Sur notre marché cible, à savoir les satellites entre 10 et 150 kilos, nous sommes globalement en ligne avec les prix pratiqués par nos concurrents.
Quelles sont vos chances de succès par rapport à des concurrents déjà bien établis comme ThrustMe, Exotrail, Safran, Enpulsion ?

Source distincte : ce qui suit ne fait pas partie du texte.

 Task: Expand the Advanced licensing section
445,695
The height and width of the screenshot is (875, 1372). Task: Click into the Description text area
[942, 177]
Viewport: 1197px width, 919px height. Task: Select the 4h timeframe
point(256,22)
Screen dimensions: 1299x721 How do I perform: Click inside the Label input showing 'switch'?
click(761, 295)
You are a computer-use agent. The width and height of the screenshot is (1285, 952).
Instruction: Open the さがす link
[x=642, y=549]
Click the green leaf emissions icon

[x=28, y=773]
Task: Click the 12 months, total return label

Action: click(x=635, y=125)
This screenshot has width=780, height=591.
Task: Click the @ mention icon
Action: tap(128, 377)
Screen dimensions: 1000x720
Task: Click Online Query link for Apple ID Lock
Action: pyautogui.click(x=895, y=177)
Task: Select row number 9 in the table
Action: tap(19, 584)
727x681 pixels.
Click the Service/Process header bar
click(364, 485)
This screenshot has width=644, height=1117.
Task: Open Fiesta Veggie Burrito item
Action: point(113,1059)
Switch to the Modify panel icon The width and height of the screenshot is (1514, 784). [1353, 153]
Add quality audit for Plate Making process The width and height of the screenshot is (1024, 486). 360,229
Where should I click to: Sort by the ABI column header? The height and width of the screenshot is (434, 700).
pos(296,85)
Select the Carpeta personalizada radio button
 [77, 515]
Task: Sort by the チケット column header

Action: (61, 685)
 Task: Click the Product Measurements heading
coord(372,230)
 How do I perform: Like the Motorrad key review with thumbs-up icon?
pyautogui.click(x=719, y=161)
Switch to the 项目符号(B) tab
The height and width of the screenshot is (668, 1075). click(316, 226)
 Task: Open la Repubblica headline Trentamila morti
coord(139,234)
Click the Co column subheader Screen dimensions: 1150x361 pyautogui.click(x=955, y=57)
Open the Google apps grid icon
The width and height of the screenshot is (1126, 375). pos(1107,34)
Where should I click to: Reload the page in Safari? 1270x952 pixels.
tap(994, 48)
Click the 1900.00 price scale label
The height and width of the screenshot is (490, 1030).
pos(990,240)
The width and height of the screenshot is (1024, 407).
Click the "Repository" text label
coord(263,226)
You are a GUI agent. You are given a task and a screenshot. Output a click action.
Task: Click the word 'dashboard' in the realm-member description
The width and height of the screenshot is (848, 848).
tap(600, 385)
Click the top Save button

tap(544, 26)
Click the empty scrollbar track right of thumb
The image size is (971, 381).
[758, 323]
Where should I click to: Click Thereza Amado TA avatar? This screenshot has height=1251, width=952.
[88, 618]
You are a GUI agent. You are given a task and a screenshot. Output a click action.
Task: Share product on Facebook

Le marché de la propulsion se divise en taille de satellites et par conséquent, en technologies de propulsion pour ces différents satellites. Les plus gros satellites de plusieurs centaines de kilos à plusieurs tonnes vont utiliser la technologie la plus utilisée aujourd'hui : les moteurs à effet Hall. Sur ce marché, il existe des acteurs comme Safran pour les plus gros satellites, et des PME comme Exotrail en France sur les plus petits de ces gros satellites. Chez ION-X nous développons une technologie de propulsion pour petits satellites, allant de 10 à 100/150kg. Nous ne sommes donc pas en confrontation avec les moteurs à effet Hall qui sont très difficilement miniaturisables parce qu'ils embarquent un gaz (le xénon) qui est pressurisé à une centaine de bars. C'est comme si on essayait de faire tenir une bouteille de plongée dans un satellite qui fait la taille d'une boîte à chaussures. Pour notre marché cible, les moteurs à effet hall sont assez peu utilisés.